Loyola’s 2021 Humanities Symposium to reflect on race, resistance, and resilience
Loyola University Maryland’s Center for the Humanities will host its annual Humanities Symposium on Thursday, March 11, at 7 p.m. via Zoom. Antoinette Jackson, Ph.D., professor and chair of Anthropology at the University of South Florida (USF) in Tampa and director of the USF Heritage Research Lab, will give the keynote address, "Lessons within Reach: The Space Between Truth, Social Justice, and What it Means ‘to be Maligned’."
During the event, Dr. Jackson will address her experience with the Boot Hill Cemetery Project that inspired Colson Whitehead’s Pulitzer Prize-winning novel and this year’s Symposium text, The Nickel Boys. The virtual event will also include a multimedia presentation and a Q&A session.
Dr. Jackson, who has completed many research projects with undergraduate and graduate students in the United States and Caribbean, earned her Ph.D. in Anthropology from the University of Florida. She holds an MBA from Xavier University in Cincinnati and a Bachelor of Arts in Computer Science from the Ohio State University.
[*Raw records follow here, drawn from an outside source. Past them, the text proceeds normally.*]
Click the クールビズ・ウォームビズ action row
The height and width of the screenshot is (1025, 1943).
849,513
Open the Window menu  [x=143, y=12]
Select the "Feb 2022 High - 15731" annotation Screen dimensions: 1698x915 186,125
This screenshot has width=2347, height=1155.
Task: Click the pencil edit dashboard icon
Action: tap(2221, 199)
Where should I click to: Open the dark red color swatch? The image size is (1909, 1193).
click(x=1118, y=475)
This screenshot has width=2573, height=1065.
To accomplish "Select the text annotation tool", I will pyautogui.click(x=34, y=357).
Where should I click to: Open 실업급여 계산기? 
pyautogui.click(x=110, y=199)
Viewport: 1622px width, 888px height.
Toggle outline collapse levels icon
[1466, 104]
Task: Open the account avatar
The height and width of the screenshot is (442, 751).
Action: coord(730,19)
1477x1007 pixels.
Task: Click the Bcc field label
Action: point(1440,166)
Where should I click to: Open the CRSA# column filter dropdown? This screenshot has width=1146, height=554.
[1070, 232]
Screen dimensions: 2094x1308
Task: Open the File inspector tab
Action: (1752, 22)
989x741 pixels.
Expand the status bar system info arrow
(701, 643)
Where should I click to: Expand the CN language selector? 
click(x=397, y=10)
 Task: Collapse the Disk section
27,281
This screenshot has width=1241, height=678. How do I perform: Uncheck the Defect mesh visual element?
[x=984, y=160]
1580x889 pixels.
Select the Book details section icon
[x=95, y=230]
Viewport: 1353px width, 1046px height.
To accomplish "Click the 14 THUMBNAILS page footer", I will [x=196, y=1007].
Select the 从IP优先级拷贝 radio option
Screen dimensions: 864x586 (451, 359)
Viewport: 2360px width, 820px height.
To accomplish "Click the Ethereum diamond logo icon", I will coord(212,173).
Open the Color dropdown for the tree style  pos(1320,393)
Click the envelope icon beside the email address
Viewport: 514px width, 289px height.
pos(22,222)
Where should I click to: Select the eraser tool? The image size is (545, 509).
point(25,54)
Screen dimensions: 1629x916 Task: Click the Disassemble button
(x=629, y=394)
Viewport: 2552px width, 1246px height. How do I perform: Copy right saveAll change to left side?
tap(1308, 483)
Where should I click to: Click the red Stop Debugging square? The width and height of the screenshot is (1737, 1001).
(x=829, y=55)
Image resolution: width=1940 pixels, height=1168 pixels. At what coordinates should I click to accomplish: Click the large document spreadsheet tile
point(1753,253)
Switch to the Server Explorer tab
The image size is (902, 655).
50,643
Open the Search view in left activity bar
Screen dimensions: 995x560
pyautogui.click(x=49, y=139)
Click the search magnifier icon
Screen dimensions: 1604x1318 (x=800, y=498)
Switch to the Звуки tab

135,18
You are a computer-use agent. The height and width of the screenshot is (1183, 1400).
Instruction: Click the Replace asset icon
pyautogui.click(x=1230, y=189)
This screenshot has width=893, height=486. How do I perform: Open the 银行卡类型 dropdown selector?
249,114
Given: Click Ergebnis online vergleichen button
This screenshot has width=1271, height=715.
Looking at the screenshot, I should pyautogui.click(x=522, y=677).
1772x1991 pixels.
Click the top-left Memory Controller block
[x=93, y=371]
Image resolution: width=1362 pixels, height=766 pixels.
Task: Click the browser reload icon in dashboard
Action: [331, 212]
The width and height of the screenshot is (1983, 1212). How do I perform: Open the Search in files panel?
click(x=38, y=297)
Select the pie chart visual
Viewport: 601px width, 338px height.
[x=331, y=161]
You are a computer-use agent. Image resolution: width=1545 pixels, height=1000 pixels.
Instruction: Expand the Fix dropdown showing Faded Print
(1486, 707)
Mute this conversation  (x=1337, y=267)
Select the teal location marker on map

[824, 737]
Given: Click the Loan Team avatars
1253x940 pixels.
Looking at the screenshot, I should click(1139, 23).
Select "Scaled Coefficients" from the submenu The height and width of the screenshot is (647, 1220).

She recently received a USF-funded research grant focused on understanding and addressing blackness and anti-black racism for her project, “African American Burial Grounds & Remembering Project–Living Communities Challenging Silenced Histories in Florida.” The project focuses on activities to identify, interpret, preserve, and record unmarked, previously erased, and underserved African American burial grounds.
Dr. Jackson, whose work on heritage has been widely published, is the editor of the journal Present Pasts and the author of Speaking for the Enslaved—Heritage Interpretation at Antebellum Plantation Sites (Routledge, 2012), and Heritage, Tourism, and Race—the Other Side of Leisure (Routledge, 2020).
Loyola faculty are encouraged to invite their students to attend the virtual event and virtual colloquia discussions on The Nickel Boys on Wednesday, March 10, and Thursday, March 11.